Background: Genetic lesions in the RAS-ERK pathway (NRAS, KRAS, RAF1, MAP2K1, PTPN11, NF1) are oncogenic drivers in ~40% of B-cell acute lymphoblastic leukemia (B-ALL) cases and are associated with chemoresistance and relapse. During normal B-cell development, persistent activation of RAS-ERK-signaling induces negative B-cell selection and cell death (Yasuda et al., 2011). The deleterious effect of persistent RAS-ERK signaling is mainly caused by PRDM1-mediated repression of BCL6 (Setz et al., 2018). Hence, the tumor suppressor PRDM1 and the proto-oncogene BCL6 are reciprocal antagonists during B-cell development (Shaffer et al., 2002). Genetic lesions that cause permanent activation of the RAS-ERK pathway in B-ALL would be expected to cell death as in normal B-cell development. Here we examined the mechanistic basis of how oncogenic activation of RAS-ERK signaling in B-ALL not only avoids cell death but also promotes malignant transformation.
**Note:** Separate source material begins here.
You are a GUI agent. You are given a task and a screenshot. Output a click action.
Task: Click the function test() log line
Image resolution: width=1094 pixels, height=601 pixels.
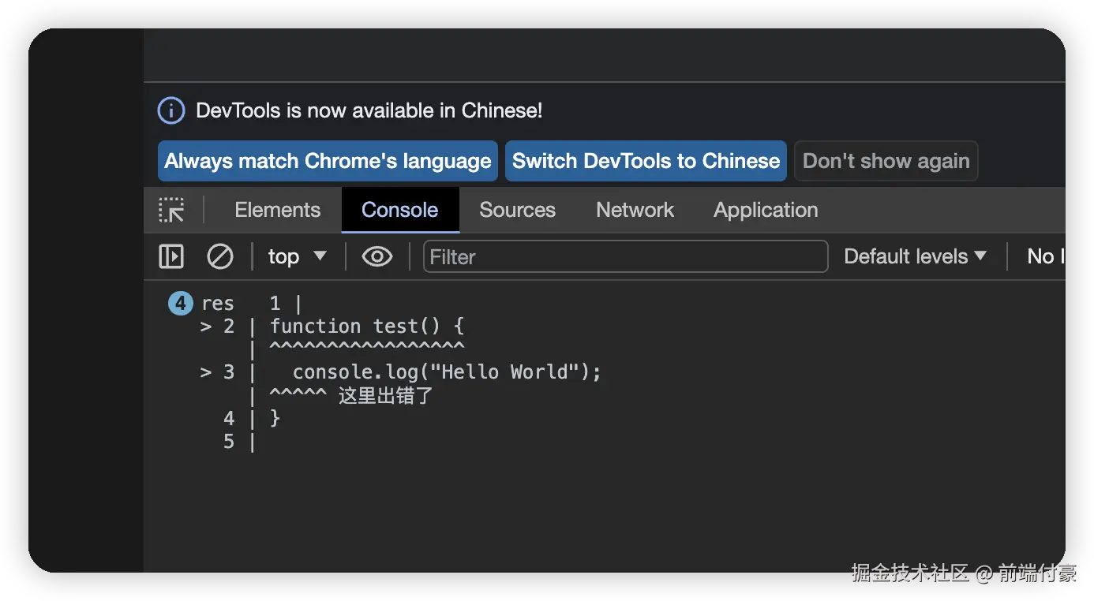367,327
Results: Strikingly, doxycycline-inducible expression of NRAS ^G12D in murine B-cell precursors, resulted on dramatic increases of BCL6 mRNA (~390-fold) and protein (~50-fold) levels, which came at the expense of PRDM1. For these reasons, we explored mechanisms underpinning transactivation of BCL6 and tested whether RAS-dependent induction of BCL6 represents a mechanism to oppose PRDM1-mediated cell death.
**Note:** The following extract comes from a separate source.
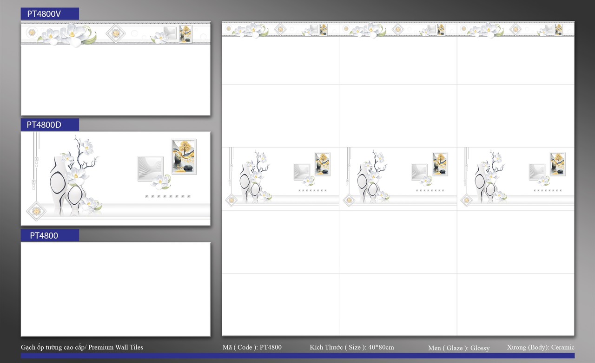The width and height of the screenshot is (595, 363).
Task: Click golden tree picture in PT4800D sample
Action: 184,156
Consistent with transactivation of BCL6 downstream of ERK-activation, ChIP-seq analysis revealed binding of ERK-dependent transcription factors (CREB1, ELK1, EGR1, JUND and C-JUN) to the BCL6 promoter in human B cells. Highlighting an essential role of Erk-signaling in RAS-mediated upregulation of Bcl6 expression, pharmacological ERK-inhibition abrogated NRAS ^G12D-mediated Bcl6 induction. Likewise, Erk2-deletion abolished the ability of B-ALL cells to induce expression of Bcl6. Furthermore, pharmacological activation of ERK (BCI-215) markedly induced BCL6 expression. Together, these findings reveal a new pathway of BCL6-activation in B-ALL cells that depends on oncogenic RAS-ERK-signaling.

To address the mechanistic role of BCL6 in RAS-driven B-ALL, we established a genetic model for Cre-mediated deletion of Bcl6 in NRAS ^G12D B-ALL cells. Genetic ablation of Bcl6 resulted in rapid depletion of B-ALL cells and compromised colony formation. Notably, Bcl6-deletion prevented leukemia-initiation in transplant recipient mice (P=0.007). Furthermore, patient-derived RAS-driven B-ALL cells were highly sensitive to pharmacological inhibition of BCL6 using peptide (RI-BPI) and small molecule (FX1) inhibitors. Importantly, treatment with RI-BPI delayed onset of fatal disease and prolonged survival of transplant recipient mice (P=0.009). We then tested whether targeting BCL6 can be leveraged in combination with existing treatment regimen and found that RI-BPI potentiated the effects of vincristine on killing patient-derived RAS-driven B-ALL cells. Hence, BCL6 represents a previously unrecognized therapeutic target in RAS-driven B-ALL that can be leveraged to sensitize to conventional chemotherapy.

Mechanistically, genetic ablation or pharmacological inhibition of BCL6 increased expression of PRDM1 in RAS-driven B-ALL cells. shRNA-mediated knockdown of Prdm1 rescued Bcl6-deficiency in RAS-driven B-ALL cells. While Bcl6-deletion resulted in cell death of B-ALL cells, this was largely reversed by loss of Prdm1. Altogether, our findings suggest that compromised leukemogenesis was a result of aberrant PRDM1 expression in BCL6-deficient RAS-driven B-ALL cells.

Conclusions: While permanent activation of the RAS-ERK pathway induces negative selection and cell death in normal B-cell precursors owing to excessive activation of the PRDM1 tumor suppressor, B-ALL cells carrying RAS-activating lesions have evolved a mechanism to evade PRDM1-mediated cell death by massive (>300-fold) upregulation of BCL6. In RAS-driven B-ALL, oncogenic expression of BCL6 suppresses PRDM1 and enables malignant transformation. Importantly, BCL6 expression in RAS-driven B-ALL represents a previously unrecognized synthetic lethality. Hence, peptide and small molecule inhibition of BCL6 de-represses PRDM1, reconstitutes PRDM1-dependent tumor suppression and represents a selective vulnerability in RAS-driven B-ALL cells that can be leveraged to overcome conventional mechanisms of drug-resistance in refractory B-ALL.